NaturalHistoryMuseum / pyzbar

Read one-dimensional barcodes and QR codes from Python 2 and 3.
MIT License
724 stars 175 forks source link

Error while decoding QR codes with UTF-8 characters #95

Open DrMint opened 3 years ago

DrMint commented 3 years ago

Hi!

I'm currently working on a project that uses QR codes. To make sure the generated QR codes are correct, I thought of using your module to decode them and compare the expected content with the decoded content.

Everything was working fine until I tried using Unicode characters. The decoded content no longer match the expected content. Here is a simple program that showcases this problem:

import pyqrcode
import pyzbar.pyzbar
from PIL import Image

def encodeDecode(content):
    # Generate a QR code image from the content
    url = pyqrcode.create(content, encoding='utf-8')
    url.png('qrcode.png', scale=8)

    # Decode the QR code and retrieve the content
    decodedContent = pyzbar.pyzbar.decode(Image.open('qrcode.png'))[0].data

    # Compare with the original content
    if (decodedContent.decode('utf-8') == content):
        print("TEST OK with", content)
    else:
        print("TEST FAILED with", content)

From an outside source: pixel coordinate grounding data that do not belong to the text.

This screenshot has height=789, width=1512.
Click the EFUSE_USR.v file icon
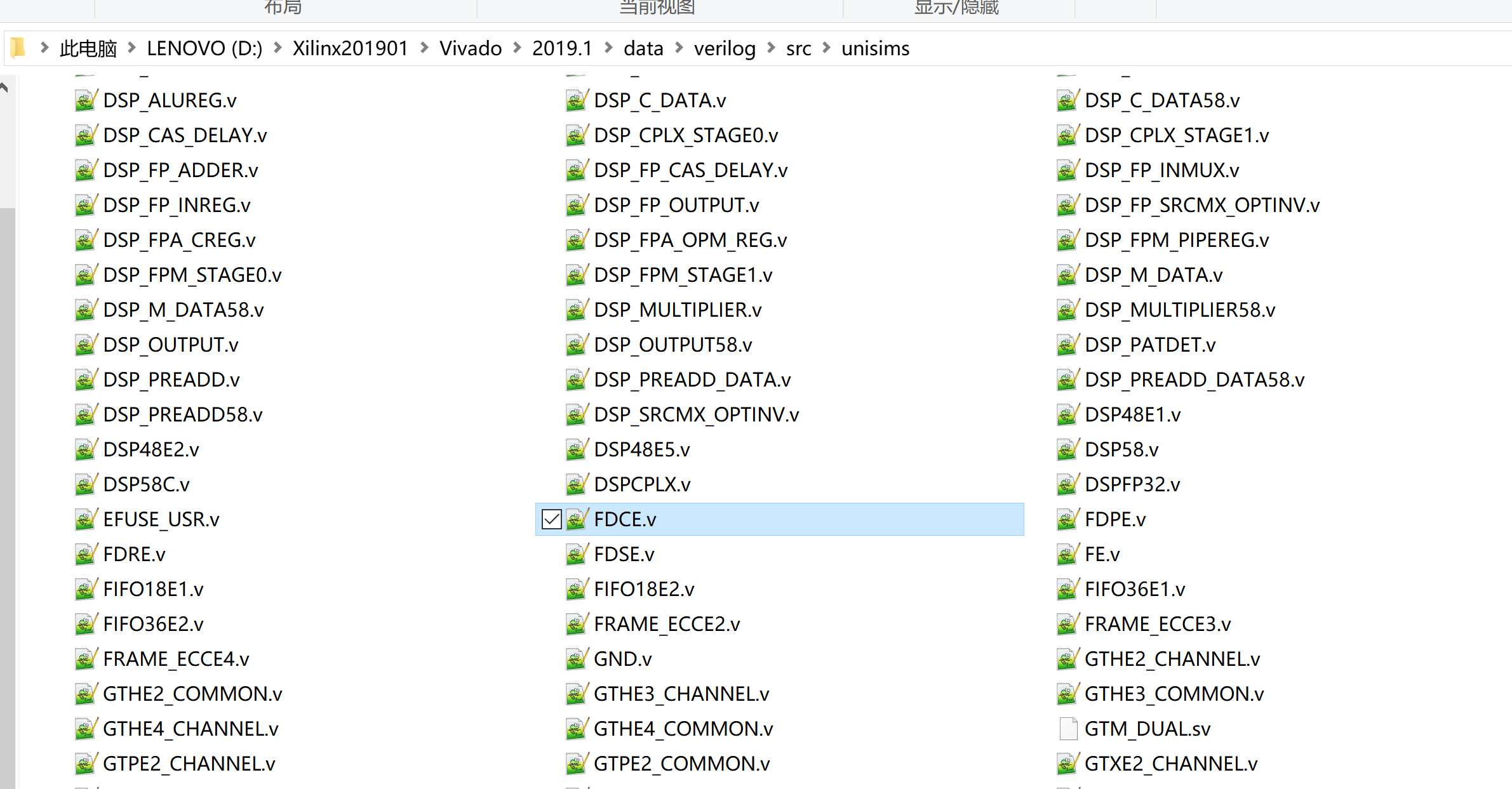(86, 519)
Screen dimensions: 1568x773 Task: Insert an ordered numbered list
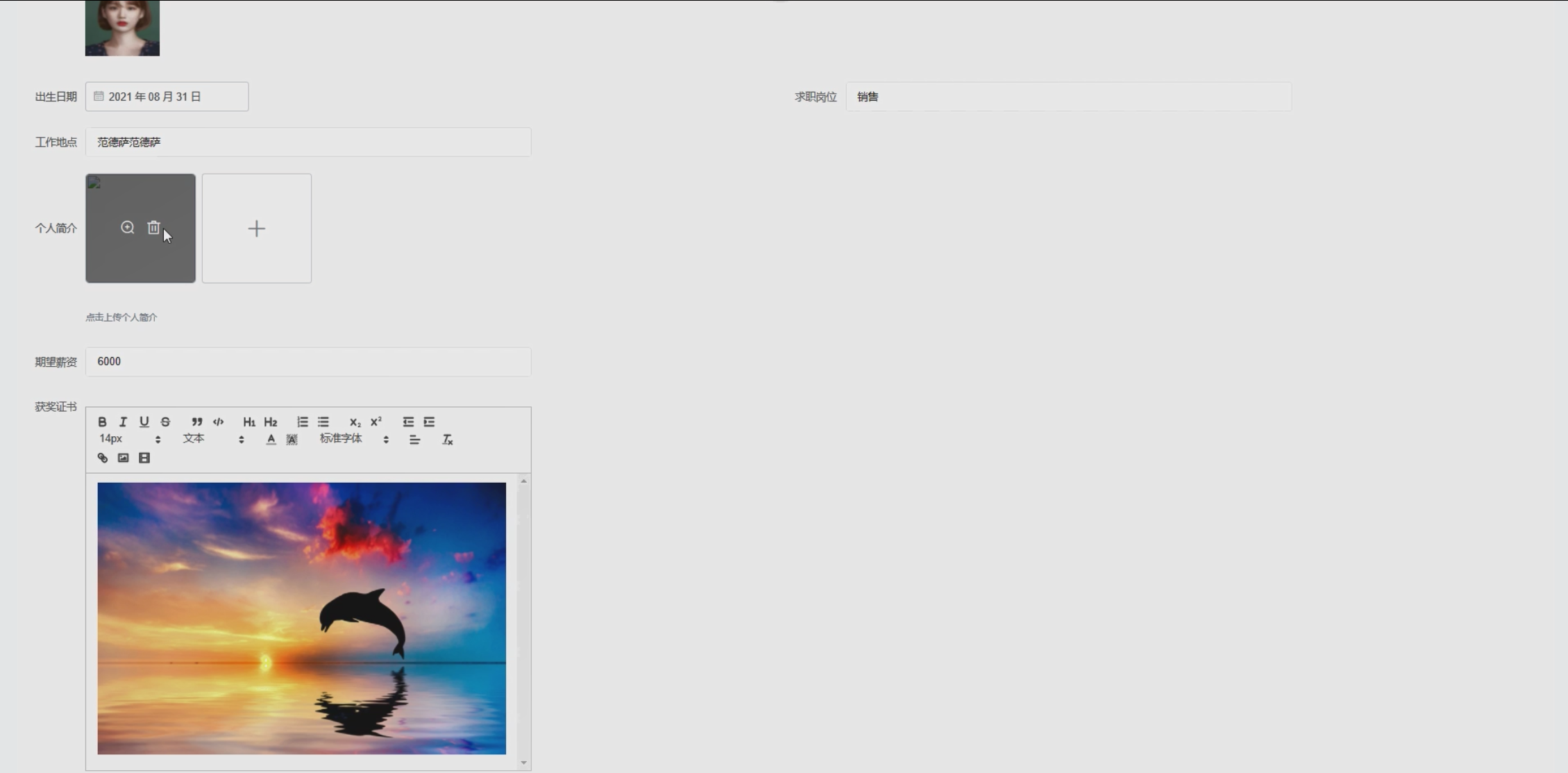pos(303,422)
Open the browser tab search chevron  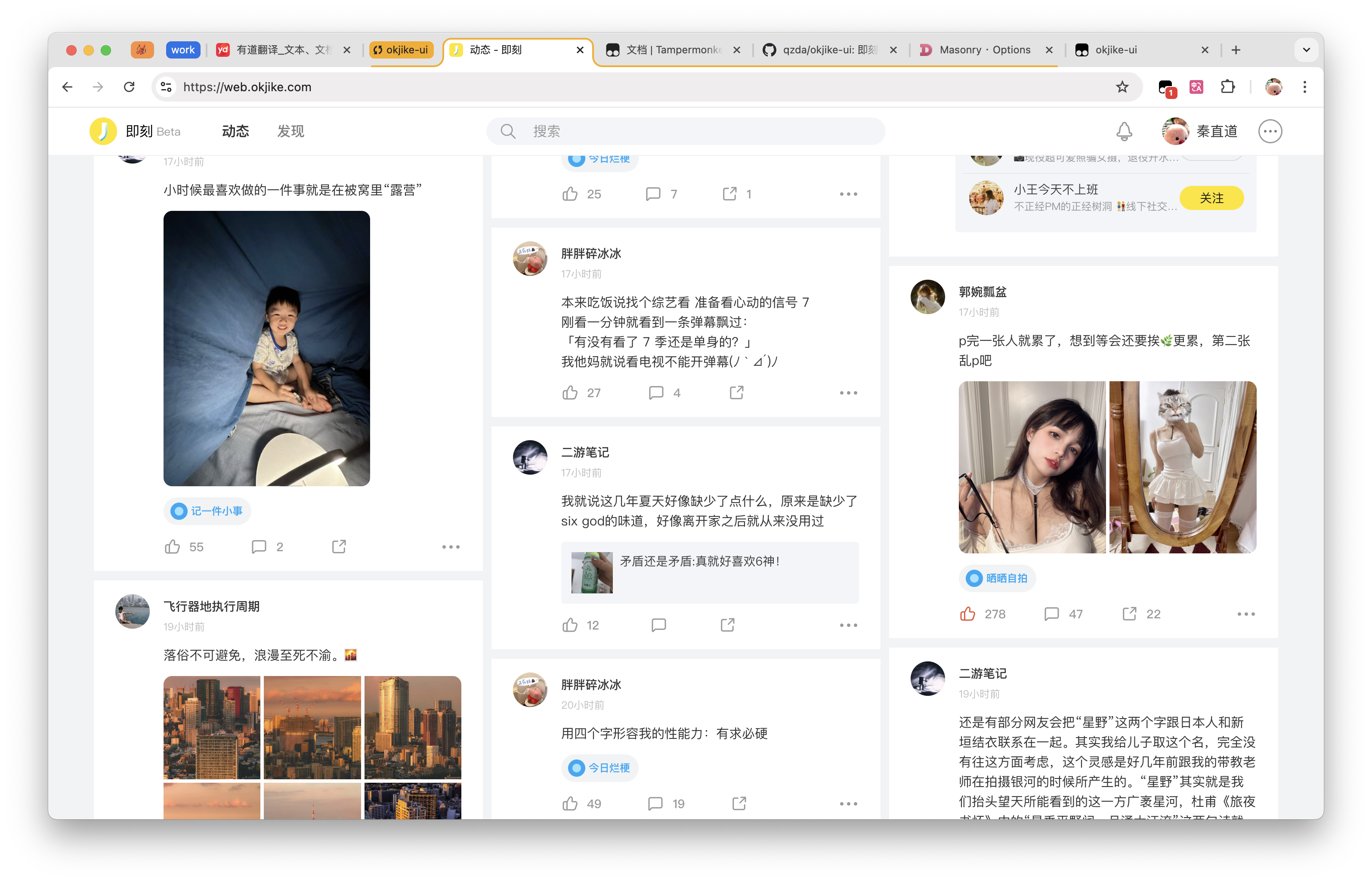coord(1306,50)
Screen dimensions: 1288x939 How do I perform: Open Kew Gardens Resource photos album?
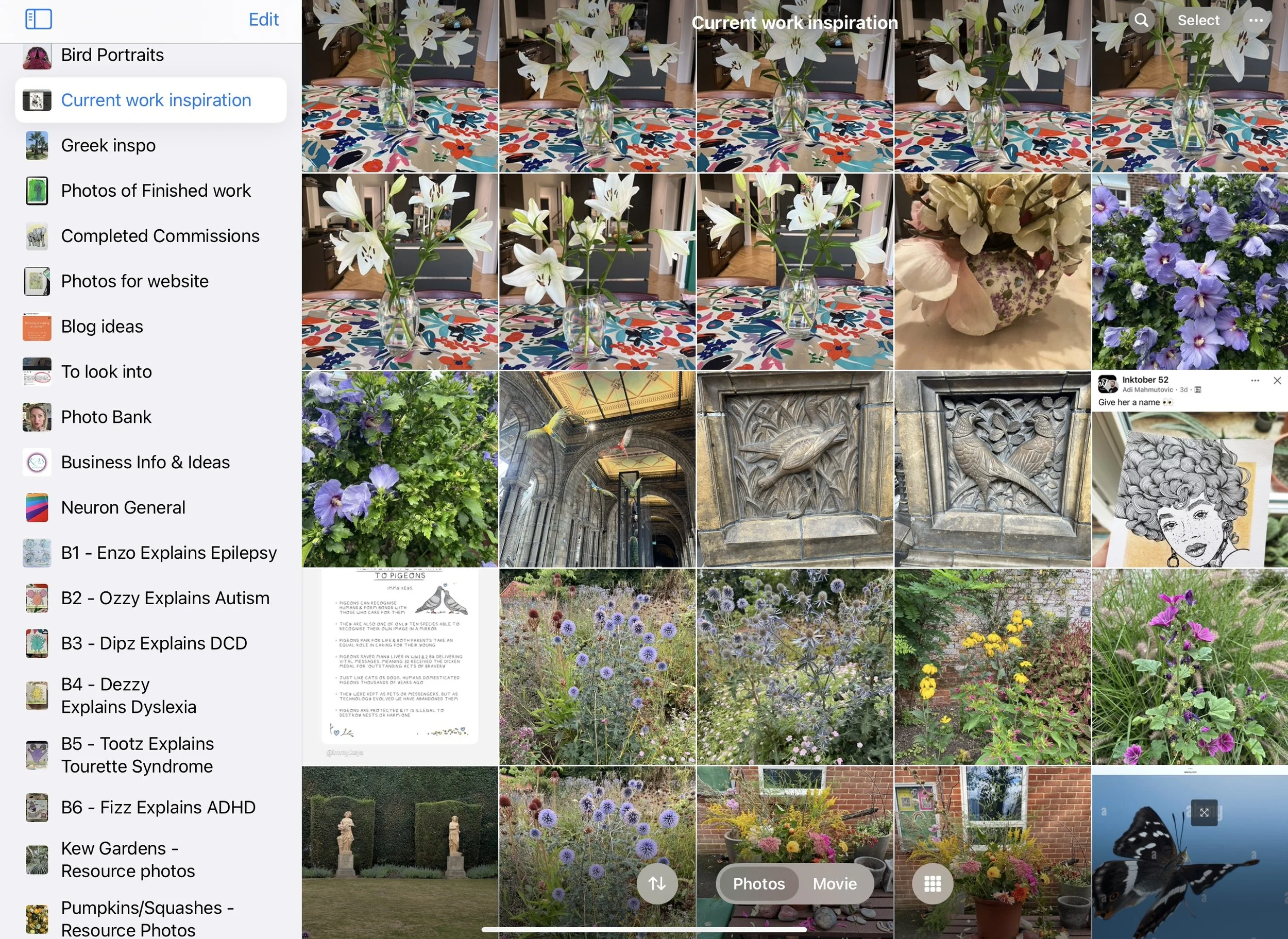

encodeDecode('\u0100')               # TEST OK
encodeDecode('\u0101')               # TEST OK
encodeDecode('\u2133')               # TEST FAIL
encodeDecode('\u0100\u2133')    # TEST OK
encodeDecode('\u0101\u2133')    # TEST FAIL

And here is the result when executed:

TEST OK with Ā
TEST OK with ā
TEST FAILED with ℳ
TEST OK with Āℳ
TEST FAILED with āℳ

We can see that the character ℳ is not well decoded, but then when appended with Ā, it's working correctly. Even stranger, appended with ā (a character from the same Unicode group), again, the content is incorrectly decoded.

The problem doesn't originate from pyqrcode as all generated QR codes can be decoded correctly using other decoding solution like ZXing for Java, phones, or websites.

guyskk commented 2 years ago

Seems the qrcode value is decoded as ISO-8859-1 in some where, and can convert it back to utf-8.

>>> d=b'\xc3\xa4\xc2\xbd\xc2\xa0\xc3\xa5\xc2\xa5\xc2\xbd'
>>> d.decode('utf-8').encode('ISO-8859-1').decode('utf-8')
'你好'
PythonJustForFun commented 1 year ago

A very very ugly and simply "workaround" in Python 3, use the cmdlinetool "zbarimg" Version 0.23.90:

cv2.imwrite('/tmp/image.png',image)
os.system('zbarimg -q --raw --nodbus -Sqr.binary /tmp/image.png >/tmp/result.txt') # CMDLine zbarimg decode 
barcodefile = open("/tmp/result.txt", "rb")
barcodeData = barcodefile.read()
barcodeData = barcodeData.decode('UTF-8')
barcodefile.close()

Greets